For a cyclic group of order 4, you need an element of order 4. Are there any in $A_4$?
For a Klein 4-group, you need three elements of order 2, each of which commutes with the other two. Are there such elements in $A_4$?
For a cyclic group of order 6, you need an element of order 6. Are there any in $A_4$?
For a copy of $S_3$, you need an element $a$ of order 2, and an element $b$ of order 3, and you need $ba=ab^2$. Now you have a bit of work to do here, since there are several elements of order 2, and several of order 3; but by the inherent symmetries of the set-up, you can assume the element of order 3 is $(123)$, and then there aren't so many cases you have to look at.
EDIT: but here's an easier way to handle $S_3$. $S_3$ has 3 elements of order 2, none of which commute with the others.
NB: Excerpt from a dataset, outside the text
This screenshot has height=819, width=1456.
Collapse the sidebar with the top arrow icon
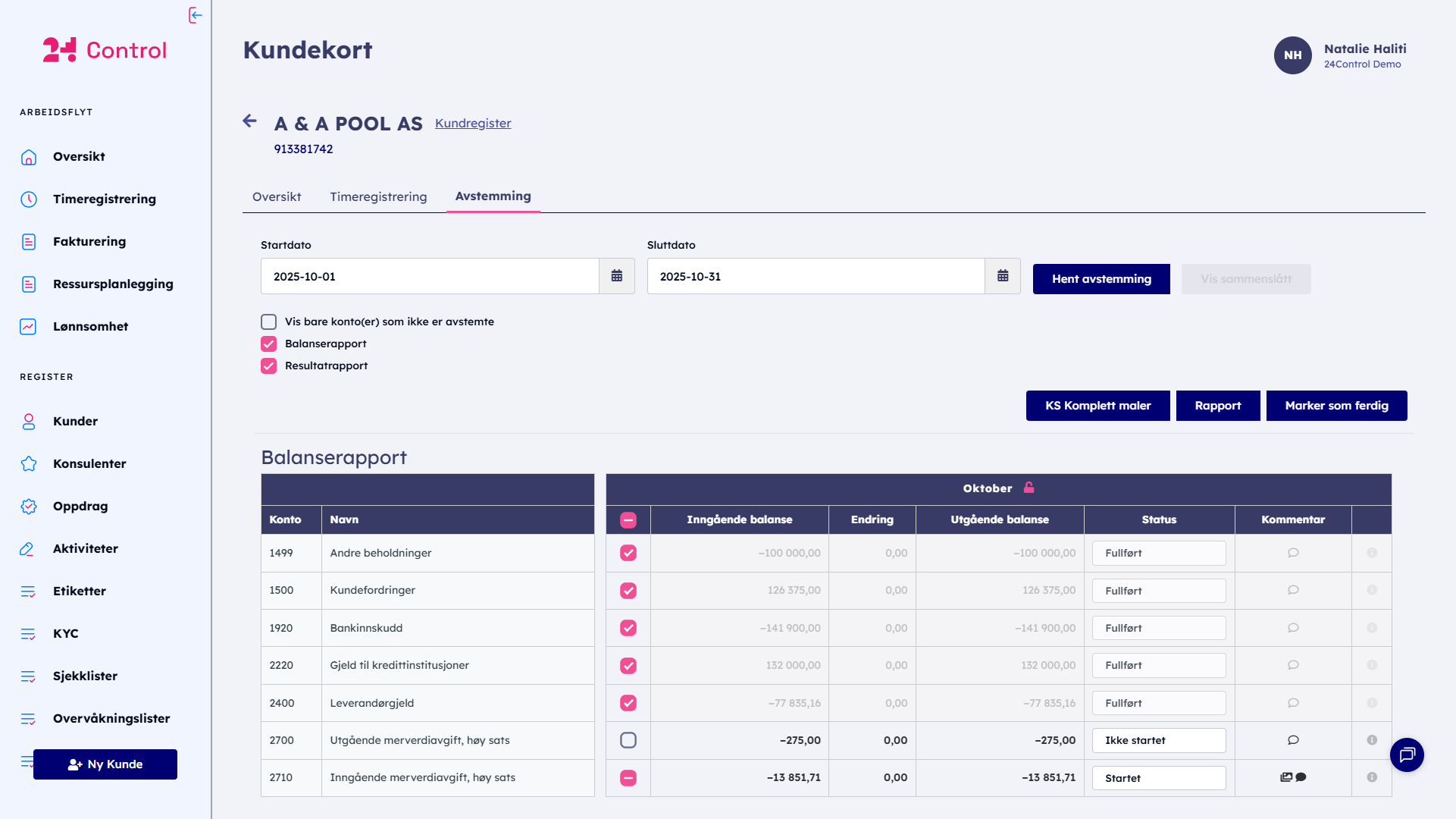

Does $A_4$ have that?
Solution 2:
If you know Sylow's 1st theorem, then you can easily find the subgroup(s) of order $4$.
By Sylow's 1st theorem, $A_4$ must have at least one subgroup of order $4$. By Lagrange's theorem, the order of every element must divide the order of the group, so the elements of a group of order $4$ can only have orders $1$, $2$ or $4$. Now you can form the Sylow $2$-subgroup(s) by looking at your list of elements!
There are many ways to show that $A_4$ has no subgroup of order $6$. Counting elements and making some multiplications may be the most elementary way.
If $H \leq A_4$ and $|H| = 6$, then $H$ has at least one element of order $2$ and one of order $3$ (by Cauchy's theorem). Let $(a \ b \ c) \in H$. Then also $(a \ b \ c)^2 \in H$. You know that one of the $3$ elements of order $2$ is in $H$. You can check all three individually by multiplying them from both sides with the $3$-cycle and its square, and you should end up with a contradiction in all three cases.